# DATASET EXCERPTS
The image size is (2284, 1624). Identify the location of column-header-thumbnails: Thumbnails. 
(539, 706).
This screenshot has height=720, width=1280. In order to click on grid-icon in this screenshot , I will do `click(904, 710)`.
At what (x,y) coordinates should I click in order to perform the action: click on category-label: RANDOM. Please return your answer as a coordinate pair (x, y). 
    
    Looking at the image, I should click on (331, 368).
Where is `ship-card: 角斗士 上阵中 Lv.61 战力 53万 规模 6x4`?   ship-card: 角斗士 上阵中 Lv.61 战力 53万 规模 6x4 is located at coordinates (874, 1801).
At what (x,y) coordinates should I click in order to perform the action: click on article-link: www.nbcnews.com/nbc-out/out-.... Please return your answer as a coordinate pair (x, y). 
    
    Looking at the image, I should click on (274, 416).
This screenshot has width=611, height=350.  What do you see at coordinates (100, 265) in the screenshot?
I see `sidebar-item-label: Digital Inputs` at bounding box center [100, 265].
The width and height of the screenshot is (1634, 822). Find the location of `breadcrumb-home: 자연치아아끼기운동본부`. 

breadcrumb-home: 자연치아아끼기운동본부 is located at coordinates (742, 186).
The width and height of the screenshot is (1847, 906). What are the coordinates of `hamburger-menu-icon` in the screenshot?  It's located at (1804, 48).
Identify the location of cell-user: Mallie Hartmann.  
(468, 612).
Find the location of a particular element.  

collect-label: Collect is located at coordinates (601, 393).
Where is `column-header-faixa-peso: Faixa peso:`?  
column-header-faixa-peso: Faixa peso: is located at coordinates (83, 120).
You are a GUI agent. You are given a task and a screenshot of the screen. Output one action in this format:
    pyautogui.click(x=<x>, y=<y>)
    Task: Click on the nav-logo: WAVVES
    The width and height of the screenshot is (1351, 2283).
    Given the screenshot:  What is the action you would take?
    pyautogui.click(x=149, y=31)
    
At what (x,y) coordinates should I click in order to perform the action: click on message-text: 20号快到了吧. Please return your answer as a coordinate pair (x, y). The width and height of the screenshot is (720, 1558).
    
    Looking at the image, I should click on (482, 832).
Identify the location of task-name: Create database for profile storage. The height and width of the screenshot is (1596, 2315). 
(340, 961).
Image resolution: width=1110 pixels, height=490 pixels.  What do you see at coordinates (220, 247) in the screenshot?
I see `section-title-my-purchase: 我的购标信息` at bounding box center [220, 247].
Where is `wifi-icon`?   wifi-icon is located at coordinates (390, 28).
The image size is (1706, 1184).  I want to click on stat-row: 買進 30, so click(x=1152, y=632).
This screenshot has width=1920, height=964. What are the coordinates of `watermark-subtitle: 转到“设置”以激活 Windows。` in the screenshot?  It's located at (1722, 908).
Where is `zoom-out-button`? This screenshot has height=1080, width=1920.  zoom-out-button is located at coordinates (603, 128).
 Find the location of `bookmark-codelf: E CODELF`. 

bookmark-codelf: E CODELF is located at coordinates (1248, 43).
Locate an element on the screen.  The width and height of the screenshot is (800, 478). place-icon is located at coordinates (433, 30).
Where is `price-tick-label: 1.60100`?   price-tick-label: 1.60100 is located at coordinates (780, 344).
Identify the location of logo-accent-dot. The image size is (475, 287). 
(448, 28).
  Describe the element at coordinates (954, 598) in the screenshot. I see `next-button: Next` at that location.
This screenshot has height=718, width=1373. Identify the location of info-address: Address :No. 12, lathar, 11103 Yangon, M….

# TASK BRIEF
Rewrite all of the rows above, replacing every occurrence of "Please return your answer" with "Please give your answer" and leaving everything else unchanged.

# WRITTEN RESPONSE
The image size is (2284, 1624). Identify the location of column-header-thumbnails: Thumbnails. 
(539, 706).
This screenshot has height=720, width=1280. In order to click on grid-icon in this screenshot , I will do `click(904, 710)`.
At what (x,y) coordinates should I click in order to perform the action: click on category-label: RANDOM. Please give your answer as a coordinate pair (x, y). 
    
    Looking at the image, I should click on (331, 368).
Where is `ship-card: 角斗士 上阵中 Lv.61 战力 53万 规模 6x4`?   ship-card: 角斗士 上阵中 Lv.61 战力 53万 规模 6x4 is located at coordinates (874, 1801).
At what (x,y) coordinates should I click in order to perform the action: click on article-link: www.nbcnews.com/nbc-out/out-.... Please give your answer as a coordinate pair (x, y). 
    
    Looking at the image, I should click on (274, 416).
This screenshot has width=611, height=350.  What do you see at coordinates (100, 265) in the screenshot?
I see `sidebar-item-label: Digital Inputs` at bounding box center [100, 265].
The width and height of the screenshot is (1634, 822). Find the location of `breadcrumb-home: 자연치아아끼기운동본부`. 

breadcrumb-home: 자연치아아끼기운동본부 is located at coordinates (742, 186).
The width and height of the screenshot is (1847, 906). What are the coordinates of `hamburger-menu-icon` in the screenshot?  It's located at (1804, 48).
Identify the location of cell-user: Mallie Hartmann.  
(468, 612).
Find the location of a particular element.  

collect-label: Collect is located at coordinates (601, 393).
Where is `column-header-faixa-peso: Faixa peso:`?  
column-header-faixa-peso: Faixa peso: is located at coordinates (83, 120).
You are a GUI agent. You are given a task and a screenshot of the screen. Output one action in this format:
    pyautogui.click(x=<x>, y=<y>)
    Task: Click on the nav-logo: WAVVES
    The width and height of the screenshot is (1351, 2283).
    Given the screenshot:  What is the action you would take?
    pyautogui.click(x=149, y=31)
    
At what (x,y) coordinates should I click in order to perform the action: click on message-text: 20号快到了吧. Please give your answer as a coordinate pair (x, y). The width and height of the screenshot is (720, 1558).
    
    Looking at the image, I should click on (482, 832).
Identify the location of task-name: Create database for profile storage. The height and width of the screenshot is (1596, 2315). 
(340, 961).
Image resolution: width=1110 pixels, height=490 pixels.  What do you see at coordinates (220, 247) in the screenshot?
I see `section-title-my-purchase: 我的购标信息` at bounding box center [220, 247].
Where is `wifi-icon`?   wifi-icon is located at coordinates (390, 28).
The image size is (1706, 1184).  I want to click on stat-row: 買進 30, so click(x=1152, y=632).
This screenshot has width=1920, height=964. What are the coordinates of `watermark-subtitle: 转到“设置”以激活 Windows。` in the screenshot?  It's located at (1722, 908).
Where is `zoom-out-button`? This screenshot has height=1080, width=1920.  zoom-out-button is located at coordinates (603, 128).
 Find the location of `bookmark-codelf: E CODELF`. 

bookmark-codelf: E CODELF is located at coordinates (1248, 43).
Locate an element on the screen.  The width and height of the screenshot is (800, 478). place-icon is located at coordinates (433, 30).
Where is `price-tick-label: 1.60100`?   price-tick-label: 1.60100 is located at coordinates (780, 344).
Identify the location of logo-accent-dot. The image size is (475, 287). 
(448, 28).
  Describe the element at coordinates (954, 598) in the screenshot. I see `next-button: Next` at that location.
This screenshot has height=718, width=1373. Identify the location of info-address: Address :No. 12, lathar, 11103 Yangon, M….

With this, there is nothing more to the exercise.